Why are 600 million Africans still without power/electricity? Across 36 African countries, just 2 in 5 people have access to a reliable supply of energy throughout the day, according to Dr. Theodore Theodoropoulos (MD of PowerGlobe – QFC). Marred by insufficient capacity, poor reliability and high costs, the energy infrastructure in Africa is still problematic, with 25 nations in sub-Saharan Africa facing “a crisis,” Dr. Theodore said. In some countries – Burundi, Chad, Liberia, Malawi and South Sudan – less than 10 % of people have access to electricity at all. Overall, 625 million people are without power in sub-Saharan Africa alone — that’s 68 percent of the population.
The rising cost of electricity means manufacture is slowing down, and limited access to electricity is affecting investment decisions and potential growth, according to Dr. Theodore.
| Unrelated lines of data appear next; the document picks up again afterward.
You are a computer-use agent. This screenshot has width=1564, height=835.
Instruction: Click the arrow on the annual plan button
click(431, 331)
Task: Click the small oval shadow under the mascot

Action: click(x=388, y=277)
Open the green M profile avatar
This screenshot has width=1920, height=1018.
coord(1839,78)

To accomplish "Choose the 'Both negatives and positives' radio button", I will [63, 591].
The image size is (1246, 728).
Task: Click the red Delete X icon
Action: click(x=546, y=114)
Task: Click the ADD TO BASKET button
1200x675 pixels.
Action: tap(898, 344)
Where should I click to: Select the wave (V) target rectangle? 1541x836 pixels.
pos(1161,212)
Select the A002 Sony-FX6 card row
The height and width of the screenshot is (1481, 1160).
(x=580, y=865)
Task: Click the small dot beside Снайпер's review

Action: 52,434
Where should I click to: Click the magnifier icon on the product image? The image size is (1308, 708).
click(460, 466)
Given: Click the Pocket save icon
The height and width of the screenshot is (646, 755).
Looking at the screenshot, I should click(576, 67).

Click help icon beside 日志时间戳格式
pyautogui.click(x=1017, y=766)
In the projections, one billion people gain access to electricity in Africa by 2040, 950 million of them in sub-Saharan Africa; but population growth in sub-Saharan Africa and progress in other parts of the world means that the remaining global population without electricity access becomes increasingly concentrated in sub-Saharan Africa – this figure reaches 75% in 2040, compared with half today. This projection indicates that current efforts to tackle this problem are set to fall well short of the goal of achieving universal access by 2030, the target of the Sustainable Energy for All initiative. Instead, some half a billion people in sub-Saharan Africa are set to remain without electricity by this date, leaving a sombre gap in the global energy system
Demand for energy services by households across sub-Saharan Africa continues to rise along with incomes, but the mix of fuels used is relatively slow to change. Solid biomass still accounts for half of total final consumption in sub-Saharan Africa in 2040, this figure rising to almost 60% if South Africa is excluded. Gaining access to clean cooking facilities encompasses not only switching to alternative fuels, but also access to improved biomass cookstoves (fired with fuelwood, charcoal or pellets) that are more efficient and reduce household air pollution. Together, fuel switching and the spread of improved cookstoves lead to a decrease in the number of people in sub-Saharan Africa without access to clean cooking to 650 million in 2040 – a 10% decline in relation to the figure for 2012. Within the overall context of a rising population, this means, more positively, that around 1.1 billion people do have access to clean cooking facilities in 2040, almost two-thirds of them living in urban areas.
How will we deliver electricity to rural and remote areas?
Access to electricity in developed economies was helped by urbanization. Over the years, power grids have become much more widespread, but at the same time the world’s population is increasingly aggregating in urban centres, where it is easier to access electricity. Almost all of the 1.2 billion human beings who still do not have access to electricity live in rural or remote areas, mainly in Asia and sub-Saharan Africa. The challenge there is as much about the infrastructure as that of internet access: we need to find new ways to connect areas where it would cost too much to build infrastructure.
How to close Africa’s electricity gap
Internet.org teaches us two things: the first is that complex problems can only be solved in collaboration with partners. The second is that combining existing technologies can produce something bigger than the sum of the parts. Technology today allows us to experiment with alternative solutions to power grids. Enel is a partner of Liter of Light, a magnificent project that transforms a bottle full of water and bleach into a 55W lightbulb, lighting poor households across Kenya and South Africa. This is one example of the many creative ideas – of varying levels of technological complexity – that are being deployed across the continent.
The most promising of all of these are the storage technologies: Tesla’s Powerwall, for instance, makes it possible to have electricity storage at home. Combining a Powerwall with a photovoltaic system in South Africa (where millions of people still lack access to electricity) will allow a remote farmhouse to have clean, renewable energy 24/7.
The role of power utilities
This challenge of electrification is a coin with two sides. On one side, every for-profit enterprise has the fiduciary duty to always act in the best interests of its shareholders. On the other, it is clear that we have a duty to do what we can, with the resources that we have available to us, to support and promote the advancement of economies and societies that need it.
At the nexus of these two imperatives are the leaders of the power utility sector, those who place sustainability at the centre of their business model. Innovators such as Enel, who are leading the ongoing development and deployment of renewable energy technologies, smart grids and pioneering solutions like hybrid generation systems, are best placed with the tools and expertise to tackle the electricity gap. Teaming up with the right technologies and partners in mechanics and software, to conceive and develop the most promising solutions, is a crucial part of the equation.
And it will be they, the businesses which are positioning themselves today to balance this equation, who will deliver the leading shareholder returns as they support an expected growth of 70% in electricity demand for the 9 billion people who will populate the planet in 2040.
Sources: Dr. Theodore Theodoropoulos ”The Secret World of Energy” ed. 2009/2013, Dr. Theodore Theodoropoulos ”Energy Report” ed. 2016-17, World Bank, Kenyan Ministry of Energy, Ministry of Tourism Kenya, Bloomberg, PowerGlobe LLC, Africa Review 2013-14, World Energy Library (WEL), Energhy Global Review March’16, WER, BBC news.